Saved entries:
- Opening Delimiter -
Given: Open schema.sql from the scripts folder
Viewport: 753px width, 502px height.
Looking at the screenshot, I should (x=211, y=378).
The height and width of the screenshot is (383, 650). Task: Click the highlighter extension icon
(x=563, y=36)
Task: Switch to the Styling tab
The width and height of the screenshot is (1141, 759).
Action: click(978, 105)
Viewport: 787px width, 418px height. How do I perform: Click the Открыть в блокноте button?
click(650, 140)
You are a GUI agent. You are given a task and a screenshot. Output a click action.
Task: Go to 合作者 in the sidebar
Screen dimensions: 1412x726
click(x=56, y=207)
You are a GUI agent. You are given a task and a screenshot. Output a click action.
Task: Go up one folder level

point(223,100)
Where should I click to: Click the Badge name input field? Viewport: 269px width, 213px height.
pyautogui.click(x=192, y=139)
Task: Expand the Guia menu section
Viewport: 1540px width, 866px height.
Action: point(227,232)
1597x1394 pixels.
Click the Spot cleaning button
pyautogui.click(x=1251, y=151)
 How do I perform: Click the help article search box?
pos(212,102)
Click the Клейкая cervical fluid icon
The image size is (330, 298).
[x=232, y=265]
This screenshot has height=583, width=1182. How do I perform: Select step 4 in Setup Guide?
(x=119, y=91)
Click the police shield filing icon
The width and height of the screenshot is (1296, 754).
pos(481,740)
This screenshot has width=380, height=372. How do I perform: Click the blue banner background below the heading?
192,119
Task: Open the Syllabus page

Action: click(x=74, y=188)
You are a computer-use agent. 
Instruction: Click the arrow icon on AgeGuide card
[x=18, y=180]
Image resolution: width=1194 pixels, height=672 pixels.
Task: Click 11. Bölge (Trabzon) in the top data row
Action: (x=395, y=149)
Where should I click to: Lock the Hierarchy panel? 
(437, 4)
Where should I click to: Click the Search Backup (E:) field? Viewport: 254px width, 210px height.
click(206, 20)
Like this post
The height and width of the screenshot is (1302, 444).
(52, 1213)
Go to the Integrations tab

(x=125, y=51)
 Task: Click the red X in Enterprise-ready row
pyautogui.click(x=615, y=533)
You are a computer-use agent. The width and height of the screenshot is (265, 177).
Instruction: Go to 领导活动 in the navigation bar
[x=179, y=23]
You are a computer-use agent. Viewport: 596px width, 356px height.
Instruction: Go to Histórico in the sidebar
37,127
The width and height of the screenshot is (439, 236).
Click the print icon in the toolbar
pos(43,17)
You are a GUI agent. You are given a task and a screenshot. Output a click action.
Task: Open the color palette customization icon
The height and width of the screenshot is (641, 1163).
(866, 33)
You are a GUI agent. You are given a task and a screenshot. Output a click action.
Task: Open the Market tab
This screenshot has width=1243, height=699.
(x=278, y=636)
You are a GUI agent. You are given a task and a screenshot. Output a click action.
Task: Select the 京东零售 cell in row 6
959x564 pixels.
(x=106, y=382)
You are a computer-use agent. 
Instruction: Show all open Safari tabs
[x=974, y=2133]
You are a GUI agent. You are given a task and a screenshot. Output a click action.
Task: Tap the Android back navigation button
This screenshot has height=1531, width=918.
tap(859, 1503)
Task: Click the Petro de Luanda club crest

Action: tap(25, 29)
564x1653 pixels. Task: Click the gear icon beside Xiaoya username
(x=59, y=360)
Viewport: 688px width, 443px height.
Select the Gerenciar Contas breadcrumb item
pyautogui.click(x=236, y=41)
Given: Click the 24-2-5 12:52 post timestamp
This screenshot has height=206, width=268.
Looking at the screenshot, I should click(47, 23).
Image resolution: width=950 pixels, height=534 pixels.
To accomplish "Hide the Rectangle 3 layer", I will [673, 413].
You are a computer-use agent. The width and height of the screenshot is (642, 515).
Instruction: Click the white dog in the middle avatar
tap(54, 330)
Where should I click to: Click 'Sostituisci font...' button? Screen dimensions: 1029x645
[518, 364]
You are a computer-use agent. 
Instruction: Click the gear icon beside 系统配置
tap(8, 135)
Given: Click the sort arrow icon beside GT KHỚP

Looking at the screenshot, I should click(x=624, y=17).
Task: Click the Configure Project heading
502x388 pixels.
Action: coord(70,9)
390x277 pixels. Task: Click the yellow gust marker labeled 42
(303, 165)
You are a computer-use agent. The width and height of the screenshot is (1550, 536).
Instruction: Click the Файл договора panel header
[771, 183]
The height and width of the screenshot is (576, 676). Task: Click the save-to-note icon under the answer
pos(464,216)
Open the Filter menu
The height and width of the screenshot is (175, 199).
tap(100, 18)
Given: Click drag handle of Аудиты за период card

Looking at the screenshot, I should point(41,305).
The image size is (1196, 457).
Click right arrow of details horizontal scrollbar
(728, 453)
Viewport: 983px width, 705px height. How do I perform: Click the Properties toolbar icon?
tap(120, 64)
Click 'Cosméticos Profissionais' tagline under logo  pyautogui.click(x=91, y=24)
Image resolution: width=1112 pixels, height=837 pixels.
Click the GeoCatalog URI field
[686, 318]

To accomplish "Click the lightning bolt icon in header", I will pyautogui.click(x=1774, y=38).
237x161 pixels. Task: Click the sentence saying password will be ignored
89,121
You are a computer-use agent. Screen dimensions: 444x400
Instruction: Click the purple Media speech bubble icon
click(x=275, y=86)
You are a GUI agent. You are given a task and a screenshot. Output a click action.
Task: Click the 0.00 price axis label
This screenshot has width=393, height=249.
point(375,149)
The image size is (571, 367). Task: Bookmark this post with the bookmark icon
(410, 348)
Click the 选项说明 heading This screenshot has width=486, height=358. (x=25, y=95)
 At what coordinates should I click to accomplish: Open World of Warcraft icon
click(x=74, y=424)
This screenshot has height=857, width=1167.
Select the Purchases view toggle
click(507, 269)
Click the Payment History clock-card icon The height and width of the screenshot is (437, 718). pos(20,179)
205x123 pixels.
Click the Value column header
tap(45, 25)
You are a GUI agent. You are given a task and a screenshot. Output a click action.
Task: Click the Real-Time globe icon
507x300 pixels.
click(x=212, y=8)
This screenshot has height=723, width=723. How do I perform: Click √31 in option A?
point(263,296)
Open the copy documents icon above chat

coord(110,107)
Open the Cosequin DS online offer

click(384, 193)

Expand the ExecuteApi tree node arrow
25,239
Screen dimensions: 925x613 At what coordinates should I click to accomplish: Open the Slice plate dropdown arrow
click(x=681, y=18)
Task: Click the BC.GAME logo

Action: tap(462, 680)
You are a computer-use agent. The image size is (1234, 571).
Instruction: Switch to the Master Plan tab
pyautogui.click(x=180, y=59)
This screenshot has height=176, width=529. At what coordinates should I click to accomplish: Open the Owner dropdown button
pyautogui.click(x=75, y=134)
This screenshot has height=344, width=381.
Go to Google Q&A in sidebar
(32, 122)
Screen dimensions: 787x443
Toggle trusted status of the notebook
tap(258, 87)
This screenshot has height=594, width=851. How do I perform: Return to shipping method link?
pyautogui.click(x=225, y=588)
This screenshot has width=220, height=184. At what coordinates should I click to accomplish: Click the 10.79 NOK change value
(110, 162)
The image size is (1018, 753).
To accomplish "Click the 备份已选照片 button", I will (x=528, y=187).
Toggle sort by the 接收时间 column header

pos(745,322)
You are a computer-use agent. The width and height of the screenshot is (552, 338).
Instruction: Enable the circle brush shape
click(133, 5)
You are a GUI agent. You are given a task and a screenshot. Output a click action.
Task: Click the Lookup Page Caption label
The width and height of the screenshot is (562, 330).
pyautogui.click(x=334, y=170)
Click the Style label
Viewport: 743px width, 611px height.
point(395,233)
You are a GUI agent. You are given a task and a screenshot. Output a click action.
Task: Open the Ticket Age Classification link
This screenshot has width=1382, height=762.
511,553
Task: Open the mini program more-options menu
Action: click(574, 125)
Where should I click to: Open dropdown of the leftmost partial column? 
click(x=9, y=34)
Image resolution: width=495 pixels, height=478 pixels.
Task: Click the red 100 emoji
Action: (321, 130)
- Closing Delimiter -
Task prompt: Please go through the entries and show every line with the word "computer".

Solution to the exercise:
You are a computer-use agent. 
You are a computer-use agent. The width and height of the screenshot is (265, 177).
You are a computer-use agent. Viewport: 596px width, 356px height.
You are a computer-use agent. 
You are a computer-use agent. The width and height of the screenshot is (642, 515).
You are a computer-use agent. 
You are a computer-use agent. The width and height of the screenshot is (1550, 536).
You are a computer-use agent. Screen dimensions: 444x400
You are a computer-use agent. The image size is (1234, 571).
You are a computer-use agent. The width and height of the screenshot is (552, 338).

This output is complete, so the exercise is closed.